DATA RECORDS »
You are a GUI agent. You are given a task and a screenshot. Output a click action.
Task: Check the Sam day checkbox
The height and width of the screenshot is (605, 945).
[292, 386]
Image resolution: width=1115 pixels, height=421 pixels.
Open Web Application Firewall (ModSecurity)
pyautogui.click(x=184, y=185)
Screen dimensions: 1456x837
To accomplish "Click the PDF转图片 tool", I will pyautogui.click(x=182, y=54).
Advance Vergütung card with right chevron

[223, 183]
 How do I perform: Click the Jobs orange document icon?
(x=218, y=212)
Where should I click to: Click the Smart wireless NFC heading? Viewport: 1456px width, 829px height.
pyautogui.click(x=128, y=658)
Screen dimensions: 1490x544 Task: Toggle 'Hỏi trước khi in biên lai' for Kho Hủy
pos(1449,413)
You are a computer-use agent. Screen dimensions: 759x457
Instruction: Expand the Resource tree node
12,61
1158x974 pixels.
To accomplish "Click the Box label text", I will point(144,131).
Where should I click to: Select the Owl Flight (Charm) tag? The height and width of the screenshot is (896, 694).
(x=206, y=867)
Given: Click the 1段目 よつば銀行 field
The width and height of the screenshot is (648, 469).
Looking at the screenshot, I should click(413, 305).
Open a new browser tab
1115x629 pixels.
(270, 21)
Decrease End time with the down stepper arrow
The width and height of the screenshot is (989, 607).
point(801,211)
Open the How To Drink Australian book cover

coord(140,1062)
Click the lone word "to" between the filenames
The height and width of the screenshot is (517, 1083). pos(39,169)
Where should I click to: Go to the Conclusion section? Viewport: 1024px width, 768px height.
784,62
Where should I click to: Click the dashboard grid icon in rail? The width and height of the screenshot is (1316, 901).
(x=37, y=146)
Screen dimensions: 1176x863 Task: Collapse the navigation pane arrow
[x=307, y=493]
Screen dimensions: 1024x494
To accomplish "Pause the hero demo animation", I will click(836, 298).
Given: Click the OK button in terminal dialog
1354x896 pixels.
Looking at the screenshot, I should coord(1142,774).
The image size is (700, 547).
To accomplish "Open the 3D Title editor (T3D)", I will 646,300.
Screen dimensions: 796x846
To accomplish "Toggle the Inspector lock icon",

TASK TO COMPLETE » Write out exactly the lines above from the line with "Given: Click the 1段目 よつば銀行 field" through the line with "Screen dimensions: 1024x494", both of them included, and leave out all other lines.

RESPONSE BELOW »
Given: Click the 1段目 よつば銀行 field
The width and height of the screenshot is (648, 469).
Looking at the screenshot, I should click(413, 305).
Open a new browser tab
1115x629 pixels.
(270, 21)
Decrease End time with the down stepper arrow
The width and height of the screenshot is (989, 607).
point(801,211)
Open the How To Drink Australian book cover

coord(140,1062)
Click the lone word "to" between the filenames
The height and width of the screenshot is (517, 1083). pos(39,169)
Where should I click to: Go to the Conclusion section? Viewport: 1024px width, 768px height.
784,62
Where should I click to: Click the dashboard grid icon in rail? The width and height of the screenshot is (1316, 901).
(x=37, y=146)
Screen dimensions: 1176x863 Task: Collapse the navigation pane arrow
[x=307, y=493]
Screen dimensions: 1024x494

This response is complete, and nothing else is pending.